Here the knight sighed, and seemed much distempered, like one who wrestleth with himself. Then he cast about how he should begin, and to conclude he opened the matter thus: "Sir, please you read that letter; it was writ by Brother John unto my wife."

The prior read it, but said never a word. "Sir," said the knight, "do you remember a sad time when you lay in Norwich jail accused of murder and cast for death?"

"I do remember it well, sir, and the uncharitable heart that brought me to that pass."

"While you lay there, sir, something befell elsewhere, which I will hide no longer from you. The king being at his palace in London, a knight who had fought by his side in France sought an audience in private. It was granted him at once. Then the knight fell on his knees to the king, and begged that his life and lands might be spared, though he had slain a man in heat of blood. The king was grave but gentle, and then I showed him that letter, and owned the truth, that I and my servant, in our fury, had strangled that hapless monk."

"Alas! sir, did you take my guilt upon yourself to save my life, so fully forfeit? 'Twas I who hated him; 'twas I who flung the stone."

"At a dead body. I tell thee, man, we strangled him, and set his body up where you saw it: hand in his death you had none."

The prior uttered a strange cry, and was silent. The knight continued, in a low voice:

"We set him in the yard; and when we found him in the porch, being half mad with terror and drink together, we bound him on the horse and launched him.
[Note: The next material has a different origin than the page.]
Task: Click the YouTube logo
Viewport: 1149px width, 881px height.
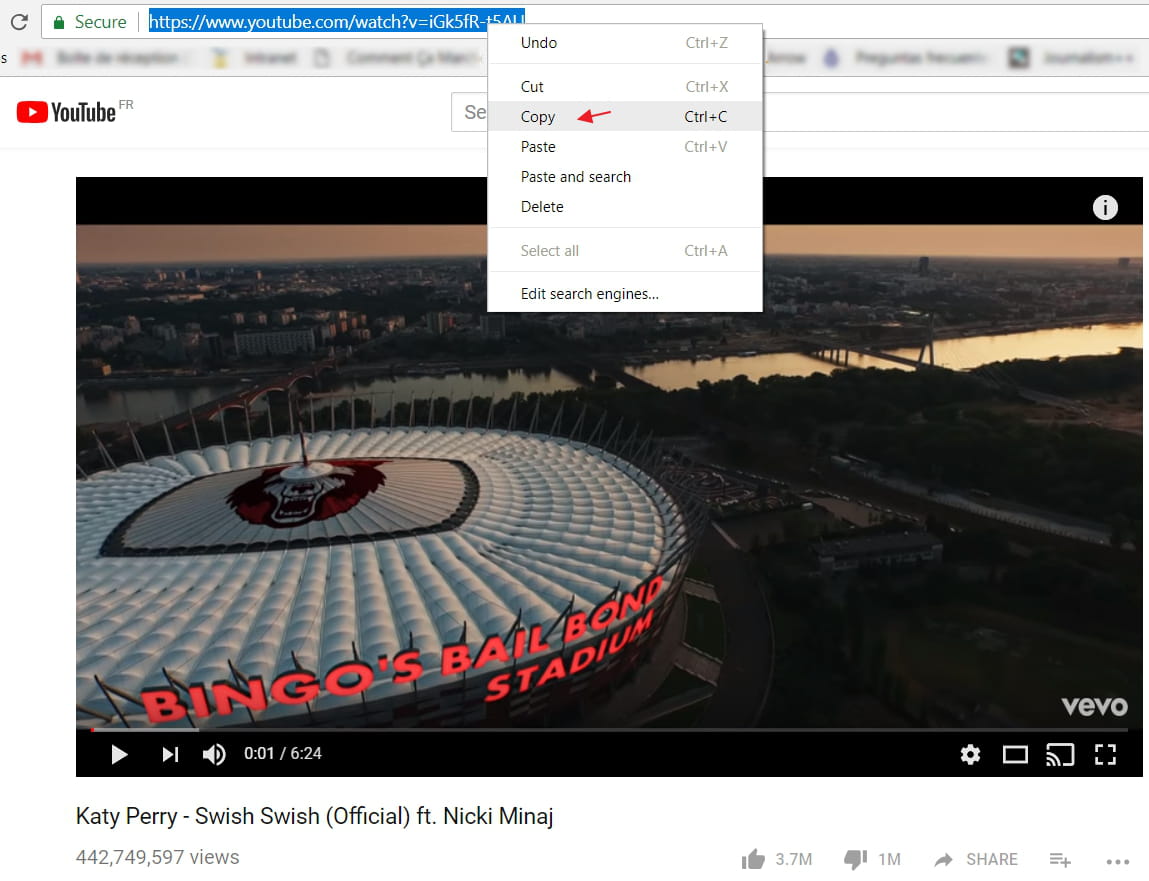Action: pyautogui.click(x=66, y=112)
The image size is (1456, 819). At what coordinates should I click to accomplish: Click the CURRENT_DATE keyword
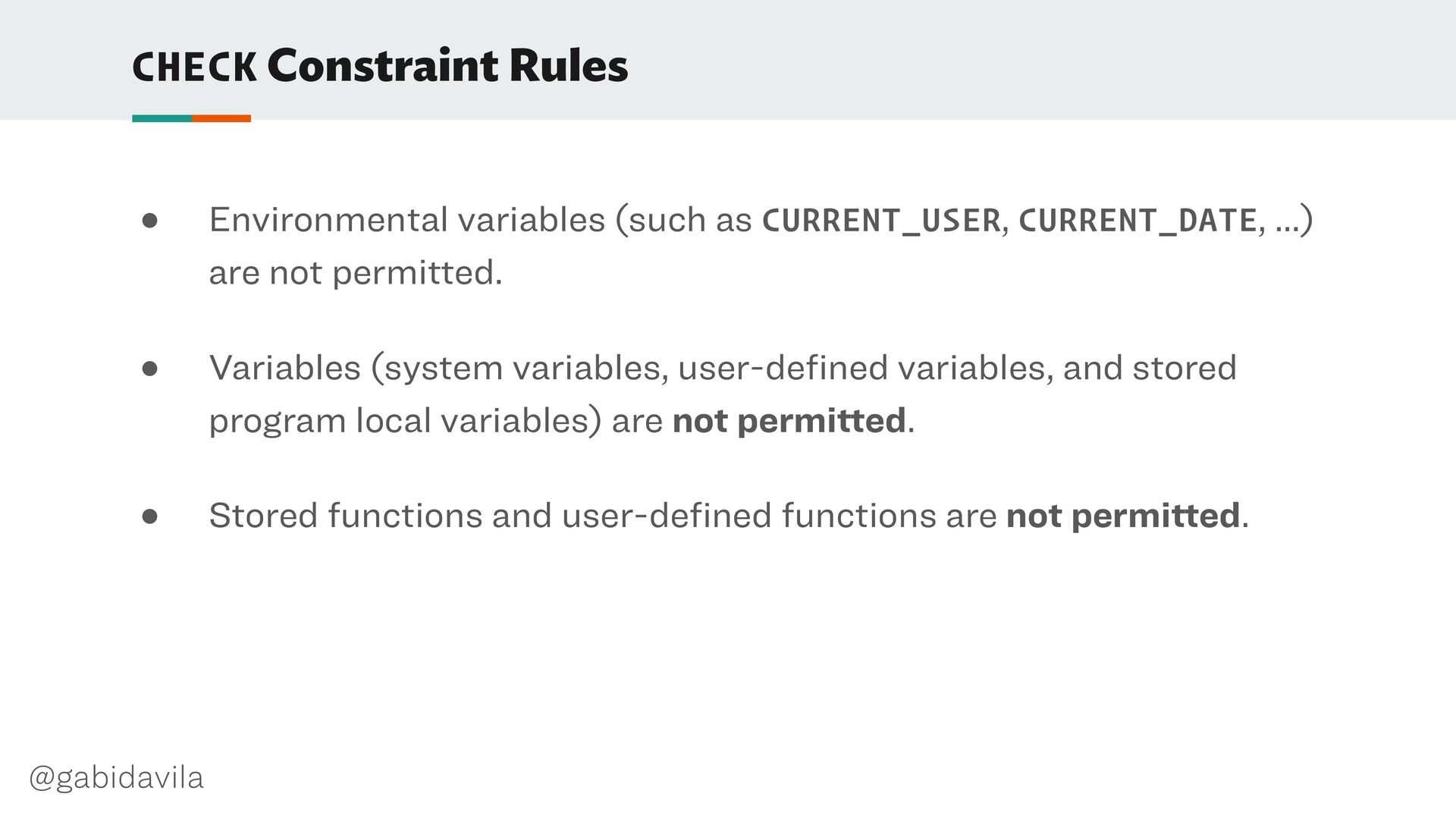(x=1138, y=221)
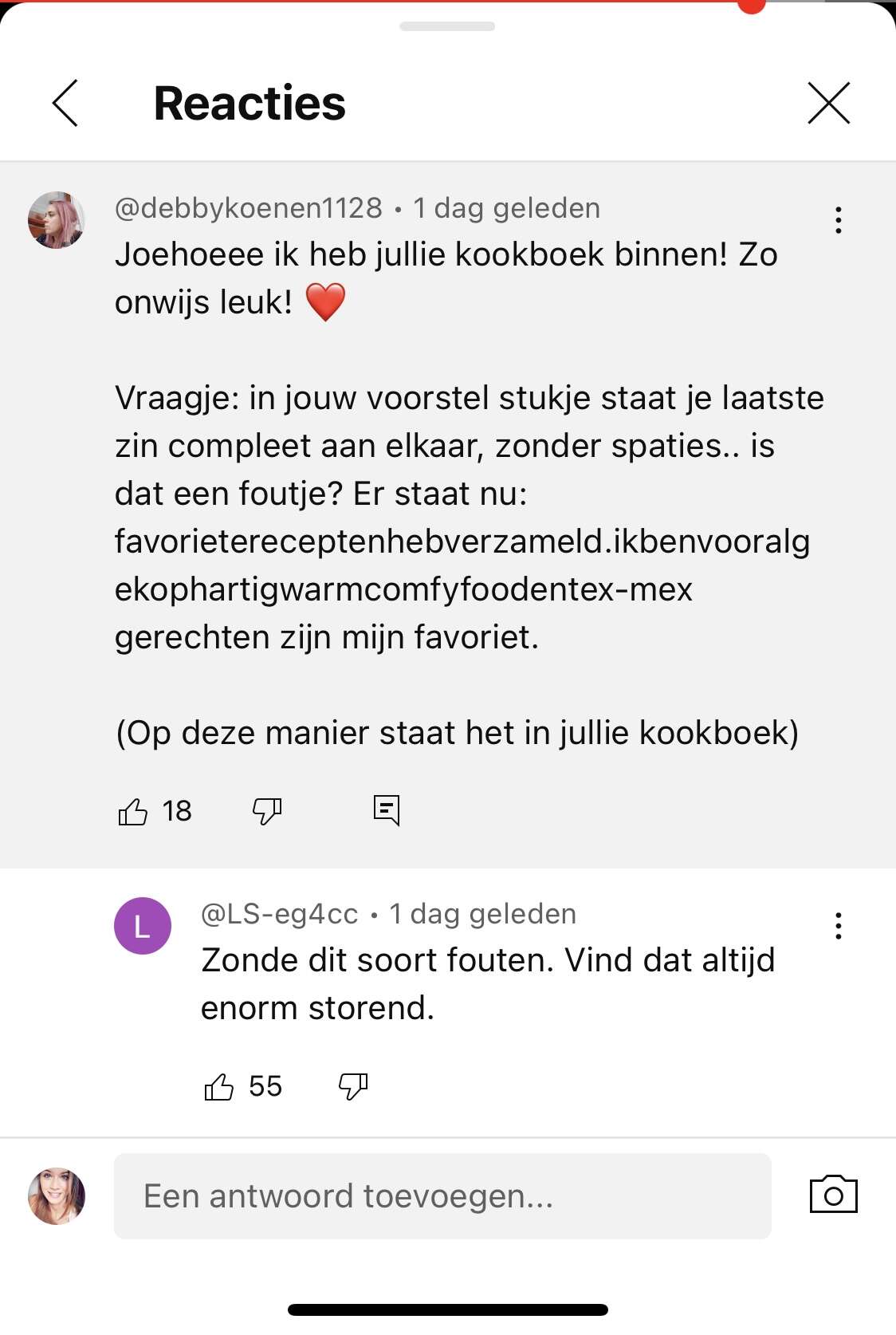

All this I told the king, and he, considering the provocation, and pitying too much his old companion in arms, gave me my life and lands, and gave me thine, which, indeed, was but bare justice. So now, sir, you know that you are innocent of bloodshed, and 'tis I am guilty."

The knight looked at the churchman, and thought to see him break forth into thanksgivings. But it was not so. The prior was deeply moved, but not exultant. "Sir," said he, like a man that is near choking, "let me go to my cell and think over this strange tidings."

"And pray for me, I do implore you," said the knight.

"Ay, sir, and with all my heart."

Some days passed, and the knight looked to hear his own tale come round again. But no; the prior was silent as the grave. Then after a while the knight sent for him again, and said, "Good father, what I told you was not under seal of confession."

"I know it, sir," said the prior. "Yet will it go no further, unless I should out-live you by God's will. Alas! sir, you have taken from me that which was the health of my soul, my belief that I had slain him I hated so unchristian-like. This belief it made humility easy to me, and even charity not difficult. What engine of wholesome mortification would be left me now, were I to go a-prating that I slew not the brother I hated? Nay, I will never tell the truth, but carry my precious burden of humility all my days."

"Oh, saint upon earth!" cried the knight. "Outlive me, and then tell the truth."

The monk replied not, but pondered these words.

And it fell out so that the knight died three years after, and the prior closed his eyes, and said masses for his soul; and a good while afterward he did, for the honor of the convent, reveal this true story to two young monks, but bound them by a solemn vow not to spread it during his life. After his death the truth got abroad, and among churchmen the prior was much revered, for that he had cured himself of an uncharitable heart, and had enforced on himself the penalty of unjust shame so many years.